What you should do =>
Your answer must be the records below, reproduced exactly.

Stored data entries
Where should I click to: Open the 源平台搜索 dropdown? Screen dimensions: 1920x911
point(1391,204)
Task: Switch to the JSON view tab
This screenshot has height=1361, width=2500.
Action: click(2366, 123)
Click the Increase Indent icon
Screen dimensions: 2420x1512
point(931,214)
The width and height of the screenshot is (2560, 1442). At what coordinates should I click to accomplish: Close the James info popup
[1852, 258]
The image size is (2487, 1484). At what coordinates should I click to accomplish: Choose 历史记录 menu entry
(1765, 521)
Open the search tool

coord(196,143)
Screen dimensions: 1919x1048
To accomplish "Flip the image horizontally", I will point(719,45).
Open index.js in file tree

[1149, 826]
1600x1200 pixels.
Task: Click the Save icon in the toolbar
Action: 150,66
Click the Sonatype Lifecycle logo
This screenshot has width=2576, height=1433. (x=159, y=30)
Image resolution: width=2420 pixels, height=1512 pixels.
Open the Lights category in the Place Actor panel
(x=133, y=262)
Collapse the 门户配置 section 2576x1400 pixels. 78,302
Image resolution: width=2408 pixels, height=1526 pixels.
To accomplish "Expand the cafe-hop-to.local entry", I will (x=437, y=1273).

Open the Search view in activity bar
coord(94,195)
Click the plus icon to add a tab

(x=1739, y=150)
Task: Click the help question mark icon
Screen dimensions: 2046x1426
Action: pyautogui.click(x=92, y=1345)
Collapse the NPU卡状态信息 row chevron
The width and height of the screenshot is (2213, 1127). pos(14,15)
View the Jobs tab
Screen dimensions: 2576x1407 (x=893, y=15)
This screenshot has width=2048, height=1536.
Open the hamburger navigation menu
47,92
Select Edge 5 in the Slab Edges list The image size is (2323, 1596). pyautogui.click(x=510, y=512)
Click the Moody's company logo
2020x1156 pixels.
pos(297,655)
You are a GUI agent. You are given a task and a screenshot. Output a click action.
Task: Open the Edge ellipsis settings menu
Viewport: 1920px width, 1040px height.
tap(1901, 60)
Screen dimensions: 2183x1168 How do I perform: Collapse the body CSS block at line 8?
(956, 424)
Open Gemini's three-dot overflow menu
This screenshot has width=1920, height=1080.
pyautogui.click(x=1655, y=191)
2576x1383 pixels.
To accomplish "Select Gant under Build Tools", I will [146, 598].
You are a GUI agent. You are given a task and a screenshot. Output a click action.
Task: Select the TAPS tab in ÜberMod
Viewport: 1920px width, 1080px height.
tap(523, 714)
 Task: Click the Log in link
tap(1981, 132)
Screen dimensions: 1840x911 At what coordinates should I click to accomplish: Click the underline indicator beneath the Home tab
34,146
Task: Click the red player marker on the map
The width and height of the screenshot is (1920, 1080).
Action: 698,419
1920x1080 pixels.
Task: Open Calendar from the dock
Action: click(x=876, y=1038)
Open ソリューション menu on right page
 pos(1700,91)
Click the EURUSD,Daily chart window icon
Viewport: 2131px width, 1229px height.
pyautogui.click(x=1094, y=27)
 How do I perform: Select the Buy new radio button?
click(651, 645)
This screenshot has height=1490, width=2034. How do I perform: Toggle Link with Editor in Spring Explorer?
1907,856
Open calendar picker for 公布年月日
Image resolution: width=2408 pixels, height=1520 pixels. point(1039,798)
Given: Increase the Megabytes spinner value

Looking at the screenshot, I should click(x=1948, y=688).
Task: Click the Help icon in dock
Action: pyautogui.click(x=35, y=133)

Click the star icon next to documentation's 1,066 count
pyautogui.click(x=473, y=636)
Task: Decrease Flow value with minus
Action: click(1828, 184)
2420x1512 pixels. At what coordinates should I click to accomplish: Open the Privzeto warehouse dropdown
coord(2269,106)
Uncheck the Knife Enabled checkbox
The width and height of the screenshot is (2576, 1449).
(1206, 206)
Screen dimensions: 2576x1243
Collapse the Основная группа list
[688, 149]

Response for this exercise =>
Where should I click to: Open the 源平台搜索 dropdown? Screen dimensions: 1920x911
point(1391,204)
Task: Switch to the JSON view tab
This screenshot has height=1361, width=2500.
Action: click(2366, 123)
Click the Increase Indent icon
Screen dimensions: 2420x1512
point(931,214)
The width and height of the screenshot is (2560, 1442). At what coordinates should I click to accomplish: Close the James info popup
[1852, 258]
The image size is (2487, 1484). At what coordinates should I click to accomplish: Choose 历史记录 menu entry
(1765, 521)
Open the search tool

coord(196,143)
Screen dimensions: 1919x1048
To accomplish "Flip the image horizontally", I will point(719,45).
Open index.js in file tree

[1149, 826]
1600x1200 pixels.
Task: Click the Save icon in the toolbar
Action: 150,66
Click the Sonatype Lifecycle logo
This screenshot has width=2576, height=1433. (x=159, y=30)
Image resolution: width=2420 pixels, height=1512 pixels.
Open the Lights category in the Place Actor panel
(x=133, y=262)
Collapse the 门户配置 section 2576x1400 pixels. 78,302
Image resolution: width=2408 pixels, height=1526 pixels.
To accomplish "Expand the cafe-hop-to.local entry", I will (x=437, y=1273).

Open the Search view in activity bar
coord(94,195)
Click the plus icon to add a tab

(x=1739, y=150)
Task: Click the help question mark icon
Screen dimensions: 2046x1426
Action: pyautogui.click(x=92, y=1345)
Collapse the NPU卡状态信息 row chevron
The width and height of the screenshot is (2213, 1127). pos(14,15)
View the Jobs tab
Screen dimensions: 2576x1407 (x=893, y=15)
This screenshot has width=2048, height=1536.
Open the hamburger navigation menu
47,92
Select Edge 5 in the Slab Edges list The image size is (2323, 1596). pyautogui.click(x=510, y=512)
Click the Moody's company logo
2020x1156 pixels.
pos(297,655)
You are a GUI agent. You are given a task and a screenshot. Output a click action.
Task: Open the Edge ellipsis settings menu
Viewport: 1920px width, 1040px height.
tap(1901, 60)
Screen dimensions: 2183x1168 How do I perform: Collapse the body CSS block at line 8?
(956, 424)
Open Gemini's three-dot overflow menu
This screenshot has width=1920, height=1080.
pyautogui.click(x=1655, y=191)
2576x1383 pixels.
To accomplish "Select Gant under Build Tools", I will [146, 598].
You are a GUI agent. You are given a task and a screenshot. Output a click action.
Task: Select the TAPS tab in ÜberMod
Viewport: 1920px width, 1080px height.
tap(523, 714)
 Task: Click the Log in link
tap(1981, 132)
Screen dimensions: 1840x911 At what coordinates should I click to accomplish: Click the underline indicator beneath the Home tab
34,146
Task: Click the red player marker on the map
The width and height of the screenshot is (1920, 1080).
Action: 698,419
1920x1080 pixels.
Task: Open Calendar from the dock
Action: click(x=876, y=1038)
Open ソリューション menu on right page
 pos(1700,91)
Click the EURUSD,Daily chart window icon
Viewport: 2131px width, 1229px height.
pyautogui.click(x=1094, y=27)
 How do I perform: Select the Buy new radio button?
click(651, 645)
This screenshot has height=1490, width=2034. How do I perform: Toggle Link with Editor in Spring Explorer?
1907,856
Open calendar picker for 公布年月日
Image resolution: width=2408 pixels, height=1520 pixels. point(1039,798)
Given: Increase the Megabytes spinner value

Looking at the screenshot, I should click(x=1948, y=688).
Task: Click the Help icon in dock
Action: pyautogui.click(x=35, y=133)

Click the star icon next to documentation's 1,066 count
pyautogui.click(x=473, y=636)
Task: Decrease Flow value with minus
Action: click(1828, 184)
2420x1512 pixels. At what coordinates should I click to accomplish: Open the Privzeto warehouse dropdown
coord(2269,106)
Uncheck the Knife Enabled checkbox
The width and height of the screenshot is (2576, 1449).
(1206, 206)
Screen dimensions: 2576x1243
Collapse the Основная группа list
[688, 149]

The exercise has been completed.